L’indisponibilité des crédits nécessaires estimés à 4% du coût de la création des périmètres irrigués (soit environ 70 MD), a été, entre autres facteurs, à l’origine de la faiblesse des réalisations des programmes d’entretien et de maintenance, en ce sens que les crédits alloués en 2004 n’ont représenté que 15% de l’enveloppe nécessaire, soit environ 11 MD. Par ailleurs, il a été relevé que l’opération de suivi de l’évolution du taux de salinité des périmètres irrigués n’a couvert que partiellement et dans les limites minimales les périmètres menacés par ce phénomène et ce, en raison de la faiblesse des moyens disponibles tant humains que matériels.

Sur un autre plan, il a été relevé que les groupements d’intérêt collectif ne couvrent effectivement que 62 % de l’ensemble des périmètres irrigués, outre le fait qu’ils ne parviennent pas à couvrir la totalité des coûts d’exploitation et d’entretien.

Les insuffisances relevées au niveau de l’entretien et du suivi de la salinité des périmètres irrigués, constituent ainsi les principales causes du faible niveau d’exploitation de ces périmètres en termes d’intensification agricole et de rendement.

La rationalisation de l’utilisation des eaux d’irrigation

Le rythme d’exécution du programme visant à introduire les techniques d’économie des eaux d’irrigation dans l’ensemble des périmètres irrigués a accusé un net ralentissement, dans la mesure où les réalisations d’équipement atteindraient, au terme du Xème plan, environ 85 % de la superficie totale des périmètres irrigués contre un taux prévisionnel de 91%. Cette situation est imputable à la révision à la baisse du plafond des subventions accordées au secteur agricole dans le cadre du « Fonds Spécial de Développement Agricole et de la Pêche », à la vétusté des réseaux d’irrigation et à des problèmes fonciers.

Par ailleurs, le système de tarification des eaux d’irrigation n’a pas reçu l’attention requise, en rapport avec le degré de son influence sur le secteur des cultures irriguées , notamment au niveau de son impact sur le comportement des bénéficiaires des eaux d’irrigation.

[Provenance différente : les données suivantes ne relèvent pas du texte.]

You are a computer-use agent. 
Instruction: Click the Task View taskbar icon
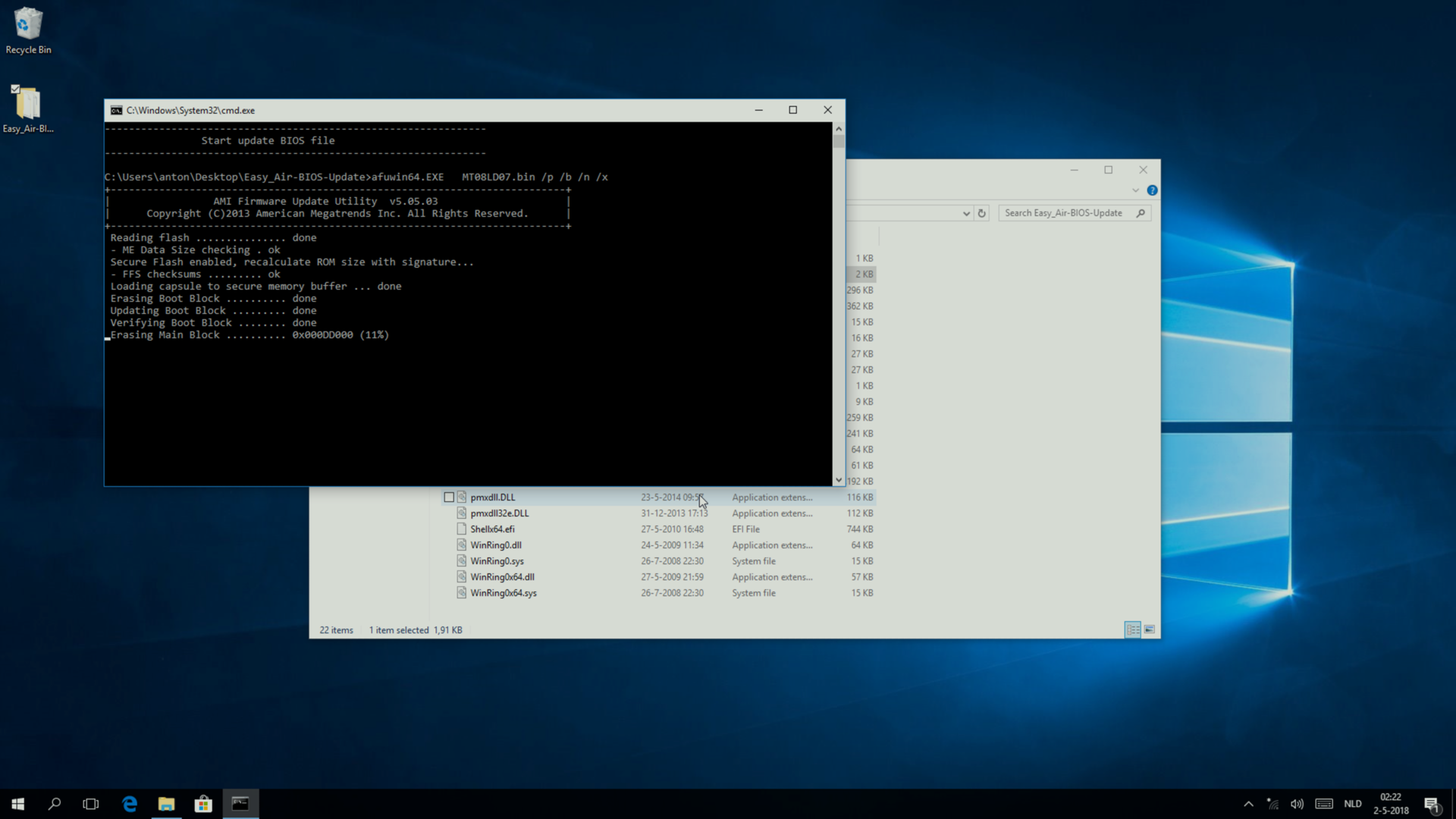tap(91, 804)
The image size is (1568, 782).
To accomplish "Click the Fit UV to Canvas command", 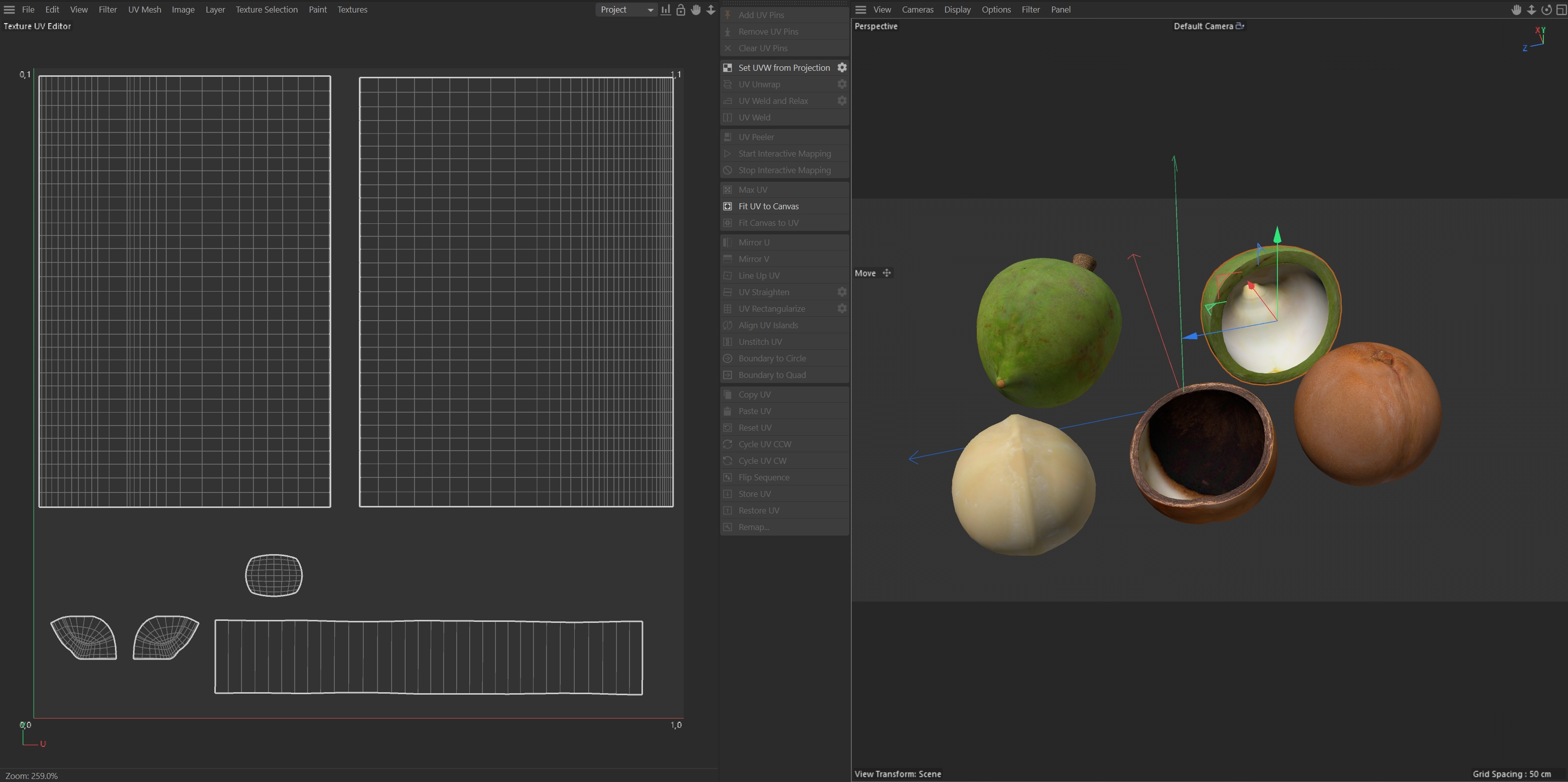I will pos(768,206).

Parmi les principales insuffisances relevées dans ce contexte, il conviendrait de citer la diversité des tarifs pratiqués. Ceux-ci sont déterminés en fonction des parties intervenantes et des périmètres irrigués compte tenu des données spécifiques à chaque région et à chaque périmètre, mais sans se fonder, en la matière, sur un examen objectif de ces spécificités ni même sur une comptabilité analytique. Celle-ci devrait permettre de mesurer la couverture des coûts d’exploitation et d’entretien en fonction des différents prix pratiqués et d’évaluer la réalisation ou non des objectifs attendus de l’utilisation de la tarification en tant qu’instrument d’encouragement.